The main reason for poor performance in the first quarter of 2008-09 is the huge provision made by all banks due to: i) stock market losses and ii) prices coming down in gilt due to interest rate hikes.
Nobody is applying their mind as to what will be the condition of the middle class, who have taken out housing loans. PNB’s increase in interest rates by 1% is the starting point of a subprime type of situation in India and its after-effects will be visible very shortly.
Banks are just waiting for an alibi for increasing the rates. Not only PNB but also ICICI Bank has increased it by 0.75% (in addition to another increase of 0.75% the banks made recently).

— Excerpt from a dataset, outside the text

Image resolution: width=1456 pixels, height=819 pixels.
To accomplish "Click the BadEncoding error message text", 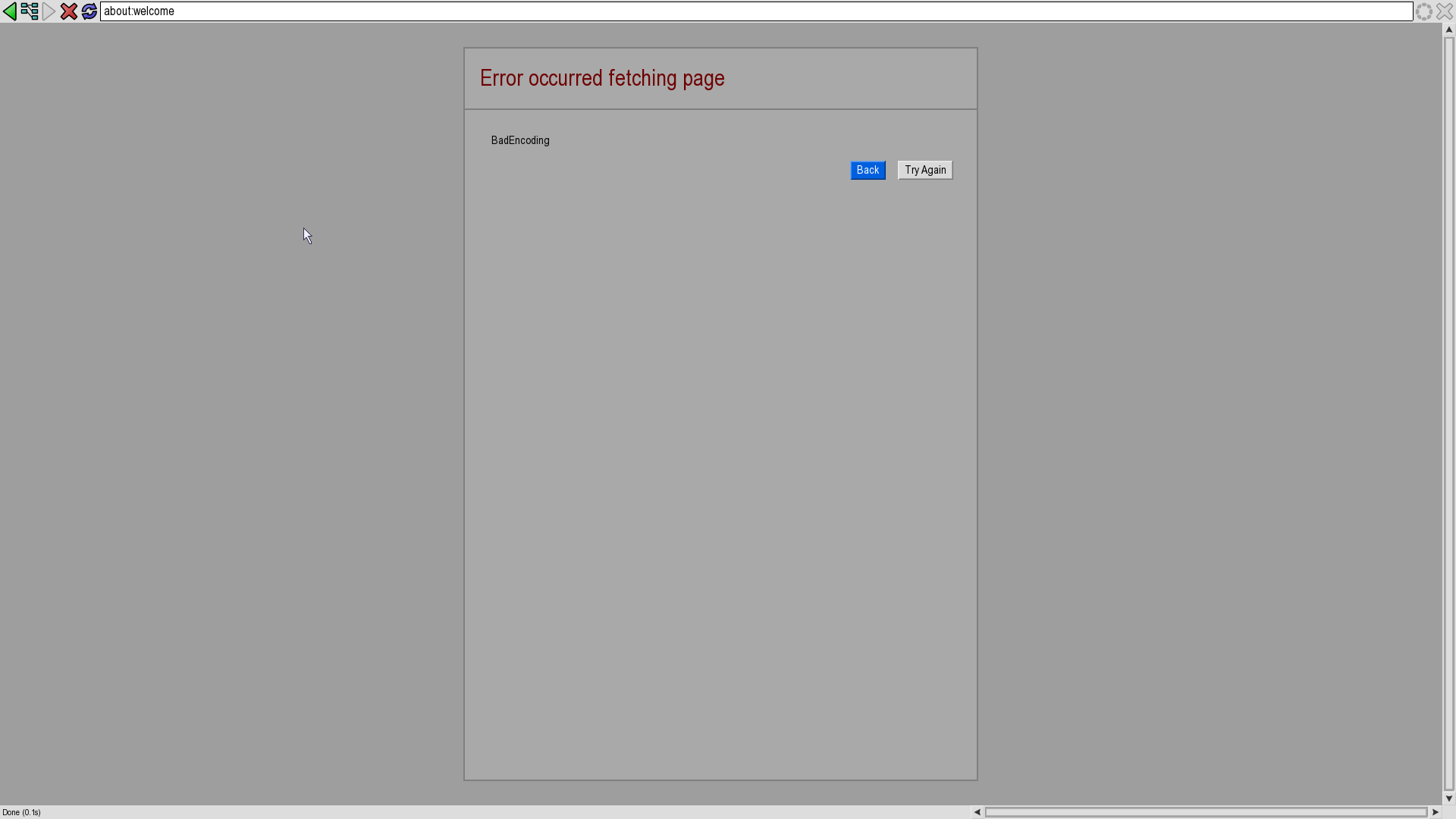I will click(520, 140).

I have analysed the interest rate increase and its impact on the borrowers of housing loans under various periods of loan. Interest rates have already increased by 4.50%, and with this increase, it will be 5.50% in the case of ICICI Bank, and EMI has increased by more than 40% in respect of borrowers who have opted for 25 years. This means that they will be left with only 25% of their monthly income for meeting their family requirements (assuming that they have been allowed 50% of the income-instalment ratio). This will result in huge defaults, not only in the middle-income group but also in the high-income group and non-performing assets will increase.
- R. Nambirajan
Your editorial, “Getting real about security” (Mint, 28 July), is totally off the mark when it says, “Enacting a strong anti-terror law, one that dilutes rules as to requirements for arresting suspicious individuals, period of detention pending trial, bail provisions and admissibility of evidence in a court, may not work. Cracking terrorist cases requires that results from investigation be blended with intelligence inputs...”

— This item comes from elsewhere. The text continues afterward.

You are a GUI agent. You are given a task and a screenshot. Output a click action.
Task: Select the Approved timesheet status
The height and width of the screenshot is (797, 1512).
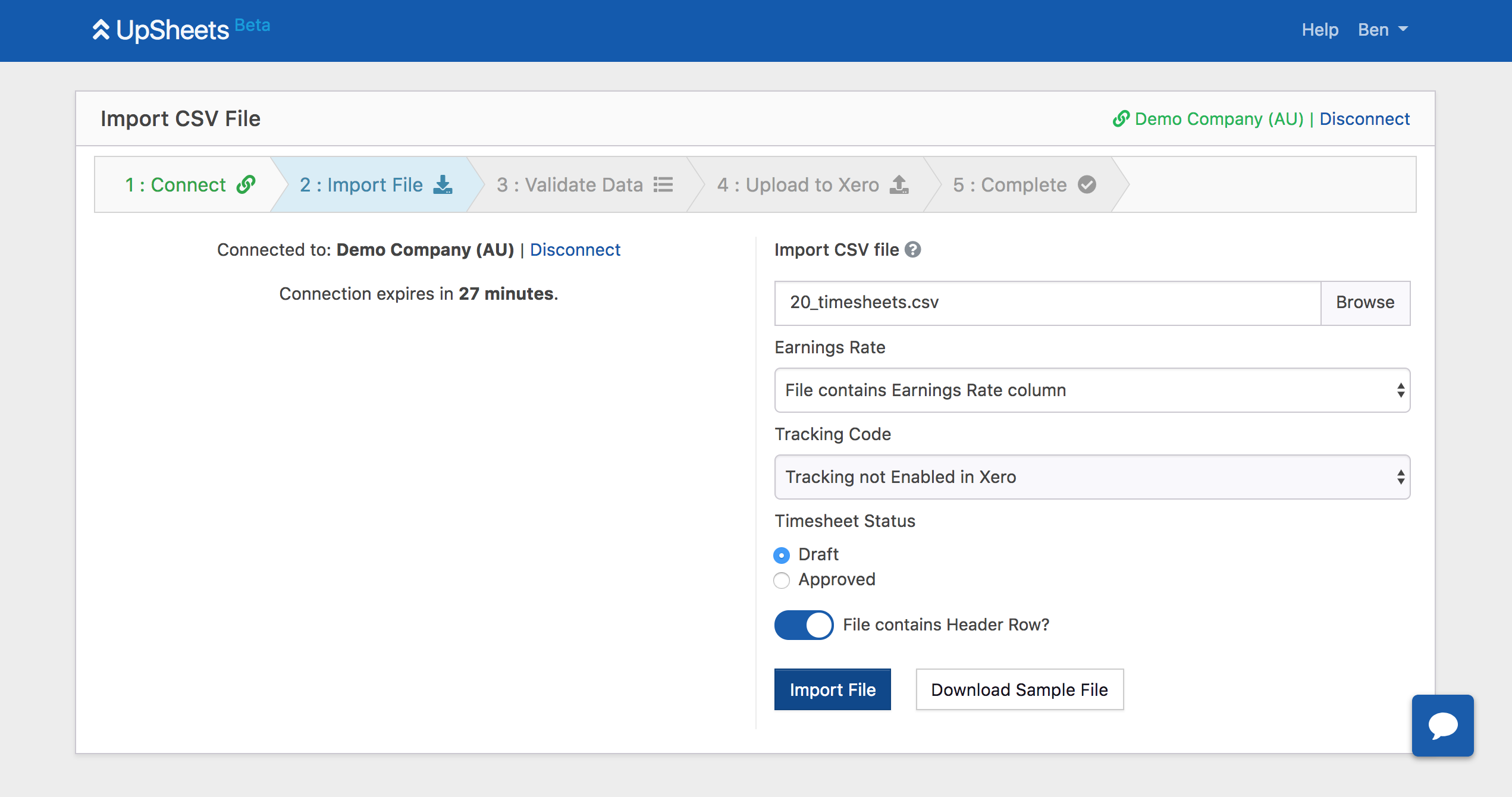pyautogui.click(x=782, y=580)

Undeniably, intelligence inputs and meticulous investigation are the most important requirement for convicting terrorists caught by the police. However, normal laws are misused by terrorists and their legal helpers in hoodwinking the judicial system. The terrorists use modern technology such as mobile phones and the Internet, the abuse of which are difficult to prove in a court of law that demands “hard evidence”.
A strong law such as the Prevention of Terrorism Act,or Pota, brought by the National Democratic Alliance government helped in nabbing terrorists. The defence of not allowing a stern law such as Pota, as demanded by some BJP-ruled states, is politically hypocritical.
Finally, to expect the police to suddenly get smarter is pathetic, if it was not so funny.